Finding My Way By Losing It: A Christian Music Icon’s Path to Disbelief


Dylan Galos will be receiving a $1,000 student activist award. Dylan, who just earned his Master’s in public health from Ohio State, has an undergraduate degree from New Mexico State University in biology. This fall he will be entering a Ph.D. program at the University of Minnesota in public health. Dylan, who as a student in Columbus was active with the Student Secular Alliance, was part of FFRF’s Columbus “Out of the Closet” billboard campaign. Dylan’s billboard was the only billboard to be moved twice, once at the behest of a church whose land the billboard was on. FFRF discovered the church had not been paying property taxes on that parcel, and its complaint to the city has remedied that situation. Then a businessman complained about the billboard on his property, and it was moved to a third home! Dylan did a lot of positive media and the censorship of his message engendered lots of publicity.

Good without God – Student Activist Award


Steve Trunk, an FFRF Board and Lifetime Member, will receive the Atheist in Foxhole Award as plaintiff in a lawsuit in which the 9th Circuit U.S. Court of Appeals in January declared the Mount Soledad cross in San Diego unconstitutional.

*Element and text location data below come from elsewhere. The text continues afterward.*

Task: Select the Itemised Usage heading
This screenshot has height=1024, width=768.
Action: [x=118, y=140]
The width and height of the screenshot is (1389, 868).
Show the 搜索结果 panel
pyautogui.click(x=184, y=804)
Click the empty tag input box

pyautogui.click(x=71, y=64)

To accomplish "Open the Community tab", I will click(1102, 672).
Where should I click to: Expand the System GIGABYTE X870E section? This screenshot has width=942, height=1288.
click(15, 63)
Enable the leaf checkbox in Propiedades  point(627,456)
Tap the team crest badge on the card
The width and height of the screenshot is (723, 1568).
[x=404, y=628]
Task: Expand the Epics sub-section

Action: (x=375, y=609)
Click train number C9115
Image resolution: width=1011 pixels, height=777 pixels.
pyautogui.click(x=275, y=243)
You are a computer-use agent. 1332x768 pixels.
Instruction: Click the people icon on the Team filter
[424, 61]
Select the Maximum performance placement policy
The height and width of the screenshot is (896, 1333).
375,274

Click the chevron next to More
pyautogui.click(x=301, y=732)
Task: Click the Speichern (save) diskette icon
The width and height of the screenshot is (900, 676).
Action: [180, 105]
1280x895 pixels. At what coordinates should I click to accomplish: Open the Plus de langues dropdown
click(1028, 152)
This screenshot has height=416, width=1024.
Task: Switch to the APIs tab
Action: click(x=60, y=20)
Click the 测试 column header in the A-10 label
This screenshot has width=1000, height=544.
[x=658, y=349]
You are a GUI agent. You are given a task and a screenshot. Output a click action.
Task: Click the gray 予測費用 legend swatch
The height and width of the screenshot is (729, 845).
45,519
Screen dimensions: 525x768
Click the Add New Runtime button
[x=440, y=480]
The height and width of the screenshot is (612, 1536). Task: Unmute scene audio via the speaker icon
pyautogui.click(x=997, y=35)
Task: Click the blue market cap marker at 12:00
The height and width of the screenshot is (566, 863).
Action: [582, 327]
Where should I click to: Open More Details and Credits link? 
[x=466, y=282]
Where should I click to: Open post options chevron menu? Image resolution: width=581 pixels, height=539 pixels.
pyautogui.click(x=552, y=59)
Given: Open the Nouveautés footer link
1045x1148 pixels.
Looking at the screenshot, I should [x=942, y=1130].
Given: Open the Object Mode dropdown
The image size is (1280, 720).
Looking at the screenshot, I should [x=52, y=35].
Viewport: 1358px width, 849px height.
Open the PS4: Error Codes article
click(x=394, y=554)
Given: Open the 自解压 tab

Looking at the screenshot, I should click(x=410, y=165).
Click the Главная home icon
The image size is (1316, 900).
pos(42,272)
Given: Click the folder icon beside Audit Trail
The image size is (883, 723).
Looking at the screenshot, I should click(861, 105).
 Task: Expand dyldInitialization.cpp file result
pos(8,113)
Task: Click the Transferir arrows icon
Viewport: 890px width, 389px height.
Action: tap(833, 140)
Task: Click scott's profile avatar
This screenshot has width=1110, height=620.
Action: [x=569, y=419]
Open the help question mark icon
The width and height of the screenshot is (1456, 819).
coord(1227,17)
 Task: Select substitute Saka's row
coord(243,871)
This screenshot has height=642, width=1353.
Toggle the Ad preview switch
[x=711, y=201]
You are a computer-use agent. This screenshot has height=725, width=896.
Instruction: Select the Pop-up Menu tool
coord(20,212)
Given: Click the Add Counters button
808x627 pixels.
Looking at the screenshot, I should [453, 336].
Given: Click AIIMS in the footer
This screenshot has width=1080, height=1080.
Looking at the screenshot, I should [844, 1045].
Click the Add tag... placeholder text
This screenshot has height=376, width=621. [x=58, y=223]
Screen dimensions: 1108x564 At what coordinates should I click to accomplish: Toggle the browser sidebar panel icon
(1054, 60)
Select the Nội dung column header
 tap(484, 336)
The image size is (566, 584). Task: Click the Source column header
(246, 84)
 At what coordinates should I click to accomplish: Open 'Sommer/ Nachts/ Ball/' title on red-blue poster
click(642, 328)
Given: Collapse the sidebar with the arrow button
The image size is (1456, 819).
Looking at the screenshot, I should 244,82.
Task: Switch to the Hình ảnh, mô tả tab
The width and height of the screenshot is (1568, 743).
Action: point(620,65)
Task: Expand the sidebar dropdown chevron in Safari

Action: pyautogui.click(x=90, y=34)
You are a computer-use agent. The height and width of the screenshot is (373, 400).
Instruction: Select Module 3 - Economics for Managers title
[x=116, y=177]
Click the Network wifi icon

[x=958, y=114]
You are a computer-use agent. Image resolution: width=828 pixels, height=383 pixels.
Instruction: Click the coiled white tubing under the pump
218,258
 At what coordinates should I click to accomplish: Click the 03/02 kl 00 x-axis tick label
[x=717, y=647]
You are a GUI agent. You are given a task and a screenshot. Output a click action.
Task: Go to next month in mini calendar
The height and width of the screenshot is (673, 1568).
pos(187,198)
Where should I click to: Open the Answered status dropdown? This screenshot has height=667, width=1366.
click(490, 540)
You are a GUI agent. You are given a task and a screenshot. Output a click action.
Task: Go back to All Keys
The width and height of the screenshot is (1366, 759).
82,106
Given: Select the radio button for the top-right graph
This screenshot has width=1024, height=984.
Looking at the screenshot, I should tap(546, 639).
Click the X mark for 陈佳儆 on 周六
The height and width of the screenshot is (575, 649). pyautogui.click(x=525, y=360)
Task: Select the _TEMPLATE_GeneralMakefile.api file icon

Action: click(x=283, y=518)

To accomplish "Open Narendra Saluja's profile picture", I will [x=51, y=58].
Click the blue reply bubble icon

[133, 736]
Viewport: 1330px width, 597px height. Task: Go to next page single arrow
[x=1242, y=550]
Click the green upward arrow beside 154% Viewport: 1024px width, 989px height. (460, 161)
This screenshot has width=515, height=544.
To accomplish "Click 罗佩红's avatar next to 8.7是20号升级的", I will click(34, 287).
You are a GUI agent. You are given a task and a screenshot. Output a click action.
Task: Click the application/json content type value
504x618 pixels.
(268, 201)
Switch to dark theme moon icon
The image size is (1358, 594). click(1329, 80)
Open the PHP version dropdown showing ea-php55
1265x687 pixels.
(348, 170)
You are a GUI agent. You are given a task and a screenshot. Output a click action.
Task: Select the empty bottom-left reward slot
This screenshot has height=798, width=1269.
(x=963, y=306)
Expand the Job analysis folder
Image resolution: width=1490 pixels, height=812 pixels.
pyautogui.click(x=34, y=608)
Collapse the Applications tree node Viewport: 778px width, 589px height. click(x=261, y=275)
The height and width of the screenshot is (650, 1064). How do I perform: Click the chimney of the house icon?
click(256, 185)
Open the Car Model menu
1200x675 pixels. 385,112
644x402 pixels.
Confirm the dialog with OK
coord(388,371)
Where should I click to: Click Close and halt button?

A cross by any other name . . . – Atheist in Foxhole Award


Mitch Kahle, founder of Hawaii Citizens for the Separation of State and Church, will be named Freethinker of the Year for persuading the Hawaii Senate in January to drop prayers to open legislative sessions. Kahle, a longtime FFRF supporter, was roughed up by Senate security for protesting prayers.

Freethinker of the Year


Jessica Ahlquist, 16, who is a plaintiff in an ACLU federal lawsuit to remove religious imagery from her Rhode Island high school. Jessica will receive a $1,000 student activist award and talk about her case.

Teen stands tall for First Amendment – Thomas Jefferson Youth Activist Award


Harrison Hopkins will accept a student activist award and talk about what happened when he and FFRF protested an unlawful senior class vote on whether to pray at his graduation ceremony in Laurens, S.C.